* TRY IT
Every entry needs to be reproduced exactly.

* SUPPLIED DATA
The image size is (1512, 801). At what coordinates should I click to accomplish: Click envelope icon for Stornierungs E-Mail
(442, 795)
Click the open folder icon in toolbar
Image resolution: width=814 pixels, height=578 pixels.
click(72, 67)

* SOLUTION TO THIS TASK
The image size is (1512, 801). At what coordinates should I click to accomplish: Click envelope icon for Stornierungs E-Mail
(442, 795)
Click the open folder icon in toolbar
Image resolution: width=814 pixels, height=578 pixels.
click(72, 67)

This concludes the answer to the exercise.